[Dataset entries]
........

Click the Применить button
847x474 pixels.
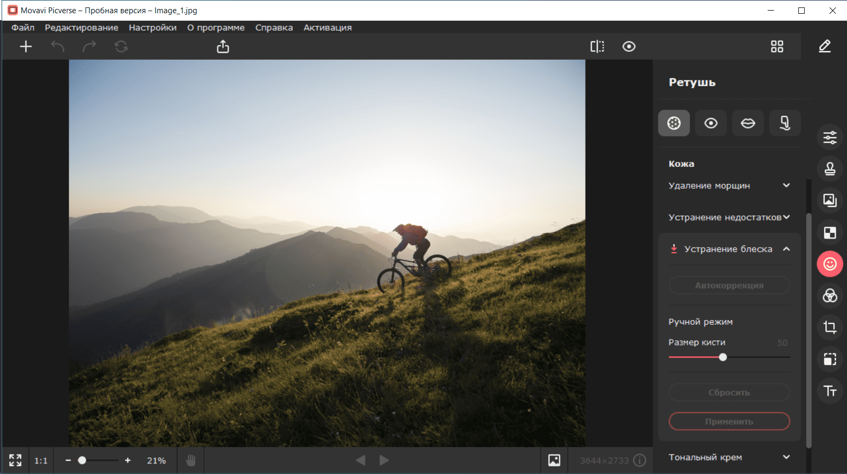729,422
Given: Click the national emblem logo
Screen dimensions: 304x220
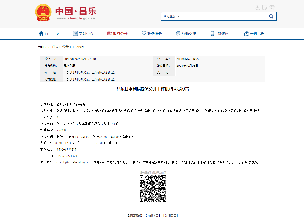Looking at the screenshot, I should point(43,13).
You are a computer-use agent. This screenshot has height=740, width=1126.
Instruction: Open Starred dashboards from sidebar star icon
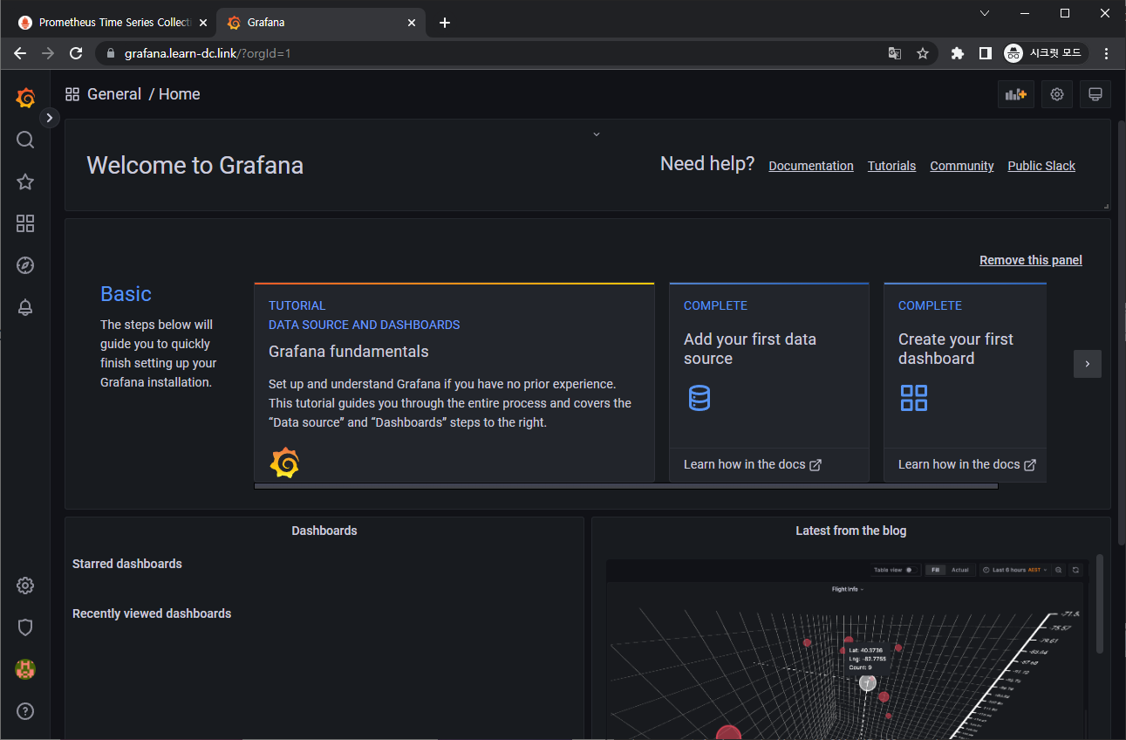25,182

........

> About this task
For each line above that includes the word "Click", make a copy of that line.

> Response area
Click the Применить button
Given: Click the national emblem logo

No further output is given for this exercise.